You don’t have to be a social media ‘guru’, ‘ninja’, or some other buzzword to know that in today’s fake news climate, anything can be misinterpreted. All it takes is a slightly grainy photo, a tweet, and a brand’s reputation is prime for the taking.


So why Waitrose thought it was a good idea to choose the word ugly for the darkest duck could be put down to a simple, harmless mistake. However, with new information about Britain’s empire, and its insidious race problems bubbling to the headlines on a daily basis, is it any wonder that a group - where 32% feel underrepresented in ads - is going to jump on the opportunity to have their voice heard? (Questions still remain in my head about whether it was a black person who called it out - if it wasn’t then it warrants a whole separate post that I don’t feel qualified to write).

The sad truth is, was there a single person of colour within the entire process from the product coming out to the media response that could have called it out before it hit the headlines?

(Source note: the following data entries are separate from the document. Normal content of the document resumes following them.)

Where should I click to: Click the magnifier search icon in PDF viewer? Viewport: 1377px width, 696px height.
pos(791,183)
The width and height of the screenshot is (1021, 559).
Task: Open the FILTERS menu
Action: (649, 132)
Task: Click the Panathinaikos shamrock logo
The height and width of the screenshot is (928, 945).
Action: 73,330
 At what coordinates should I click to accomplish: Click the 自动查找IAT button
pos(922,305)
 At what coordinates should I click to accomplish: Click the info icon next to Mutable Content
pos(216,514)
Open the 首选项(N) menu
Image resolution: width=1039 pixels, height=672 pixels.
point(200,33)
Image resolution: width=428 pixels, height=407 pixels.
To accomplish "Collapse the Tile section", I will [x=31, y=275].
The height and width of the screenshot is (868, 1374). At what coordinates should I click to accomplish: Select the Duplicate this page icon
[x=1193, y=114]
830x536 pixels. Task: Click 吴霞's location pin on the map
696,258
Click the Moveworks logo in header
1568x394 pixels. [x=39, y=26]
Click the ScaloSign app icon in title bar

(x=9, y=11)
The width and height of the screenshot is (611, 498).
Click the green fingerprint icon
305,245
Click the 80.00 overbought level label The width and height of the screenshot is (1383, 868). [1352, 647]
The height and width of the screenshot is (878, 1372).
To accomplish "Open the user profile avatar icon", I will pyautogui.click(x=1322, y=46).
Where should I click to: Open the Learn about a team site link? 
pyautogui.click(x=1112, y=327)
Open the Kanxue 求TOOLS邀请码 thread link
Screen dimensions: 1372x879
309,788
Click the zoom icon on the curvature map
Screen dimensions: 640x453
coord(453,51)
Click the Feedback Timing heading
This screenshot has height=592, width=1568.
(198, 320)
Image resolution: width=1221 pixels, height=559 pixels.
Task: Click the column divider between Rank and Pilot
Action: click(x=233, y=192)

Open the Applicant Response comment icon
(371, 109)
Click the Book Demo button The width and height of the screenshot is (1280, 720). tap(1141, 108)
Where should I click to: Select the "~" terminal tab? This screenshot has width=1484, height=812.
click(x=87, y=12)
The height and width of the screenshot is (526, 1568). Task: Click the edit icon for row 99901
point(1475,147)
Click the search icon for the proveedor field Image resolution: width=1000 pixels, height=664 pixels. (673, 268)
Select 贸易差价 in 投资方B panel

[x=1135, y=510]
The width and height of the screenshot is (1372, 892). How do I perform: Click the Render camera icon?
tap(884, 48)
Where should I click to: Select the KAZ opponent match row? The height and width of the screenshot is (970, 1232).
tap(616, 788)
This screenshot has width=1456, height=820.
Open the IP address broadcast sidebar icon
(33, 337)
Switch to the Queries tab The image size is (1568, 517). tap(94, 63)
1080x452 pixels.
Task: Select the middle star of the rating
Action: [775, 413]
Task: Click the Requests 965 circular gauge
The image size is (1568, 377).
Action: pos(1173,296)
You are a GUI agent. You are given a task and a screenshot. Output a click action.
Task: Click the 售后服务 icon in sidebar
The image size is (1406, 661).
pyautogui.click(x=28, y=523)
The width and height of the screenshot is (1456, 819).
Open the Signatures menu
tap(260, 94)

After some cursory media and social media analysis it appears that that’s where the majority of the heckling was coming from - do ducks have race? The shortcut answer is that they don’t, however, using a dated cultural reference is where the problem may lie. Both the era and the individual proved problematic and were indeed racist. At the time (and in some parts of the world today) being white or fair was perceived as the ultimate beauty. This is only starting to change today, with the force of Twitter driving a reappraisal of beauty standards. What’s more, neither crispy nor fluffy are mentioned in the poem, so what was the need for ugly?


We need a different approach


The more I looked into it, the more I saw that the headlines weren’t about the product itself. It was about Waitrose’s decision to pull them from the shelves. ‘Political Correctness gone wrong!” cries the Red Tops. Having worked in frantic, corporate and majority white press offices and crisis communications situations I am all too aware of how that decision came to be made. To not feel guilty of accusations of racism is the path of least resistance and ‘it will be tomorrow’s chip wrapper’ would have meant it was easier to try and make it go away, then to open up a Pandora’s Box of issues related to race.


Or is it? Would it not have been smarter for Waitrose to call out the claims, and insist that as ducks have no race, it may actually have been racist to claim the product was racist in the first place? Again, having a person of colour or a press office that was more representative of society could have helped to shape the response, and exploring how and why it came to be would have shown some courage in tackling one of the biggest inequalities British society faces today. If there was a person of colour there, were they empowered to speak up and speak out?


It’s very easy to watch from the sidelines and heckle, and it’s even easier for the media to fill column inches and airtime on what - on the surface at least - appear to be trivial matters. But deeper down, what happened to Waitrose last week reveals a turning of the tide within marketing, advertising and communications. We know advertising is not diverse, we see from recent CIPR data that PR is becoming less diverse, so should we be surprised that tone deaf products and campaigns keep hitting our shelves and our newsfeeds?


We launched the Wokeshop to offer a new way - as a service for brands marketers to stop sleepwalking into these sorts of reputation crises. We bring the right people around the table to help navigate how campaigns will be perceived today as part of our bid to make the industry more representative of the society we live in. All it would have taken was an a more diverse set of people around the Waitrose table, and things could have gone swimmingly for those little duckies.